I read a pretty good tip online when your doing the frozen bait, fill a 5 gallon bucket 2 inches from the top with meat then use warm water when filling because it will let the blood from the meat spread threw out it and then freeze it. When they are trying to eat it all the ice will have blood in it keeping the yotes working at it a little longer


----------



## Savage250 (May 10, 2012)

Another good tip when baiting I read was to put some bait in a mesh bag or gunnie sack and tie a 7 or 8 foot rope to it and drag it from known pathways deer trails etc. to your bait pile giving them the scent and a trail to your spot


----------



## Savage250 (May 10, 2012)

http://www.military.com/entertainment/outdoor-guide/predator/predator-baiting-the-next-level.html
Read this it is very helpful


----------



## Rich Cronk (Feb 24, 2010)

Stonegod said:


> Take the neighborhood brat.....stake him/her to a tree and just sit back and wait!........but check your state regs before attempting this!
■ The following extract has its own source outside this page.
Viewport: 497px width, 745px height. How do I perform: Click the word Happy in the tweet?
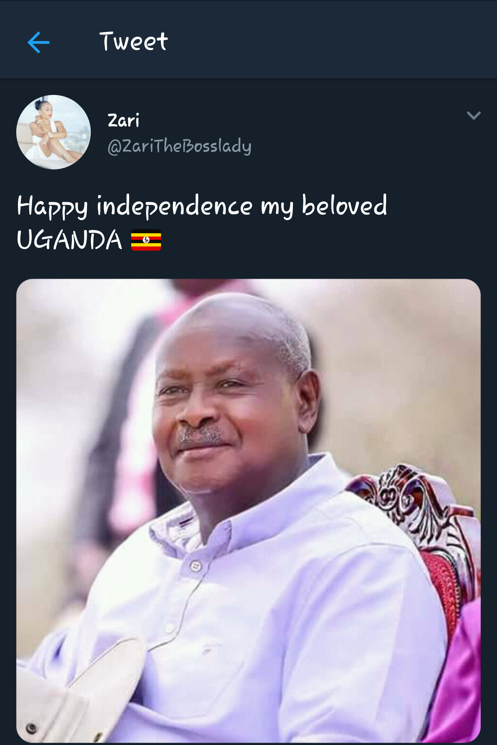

---------------------------------
StoneGod is Mean


----------



## NattyB (Jan 5, 2012)

Savage250,

Saw that article a while back ago. Good read. The guy takes his baiting seriously. Buddy of mine up in Lycoming county has a 7 mile long driveway. Told him to drag a roadkill up his drive and out into his field, (hopefully there would still be a deer attached to the truck). I think he likes the idea of the coyotes getting shot, but not all being lured to his door. Wish I had more time to establish baits and hunt myself. We really only have fox in my neck of the woods and we ain't suppose to be baiting 'em.


----------



## aberry223 (Sep 16, 2012)

Hay try going to a local butcher shop and see if they will give you scraps !!! That's what I have been doing since July got three piles going looking to start may be two or three more . I drop three five gallon pales one day and pick up next day and drop three more off . At the bait site I have been putting the scraps out and I all so use a coyote lure from www.FnTpost.com the cent is called LDC . I have read other forums and that is what they all say to use and in the summer time use dry dog food . The bait cycle you all so won't to have a void in the center of the block so you can put chain or cable through it so that coyotes do not drag it off !! GOOD LUCK


----------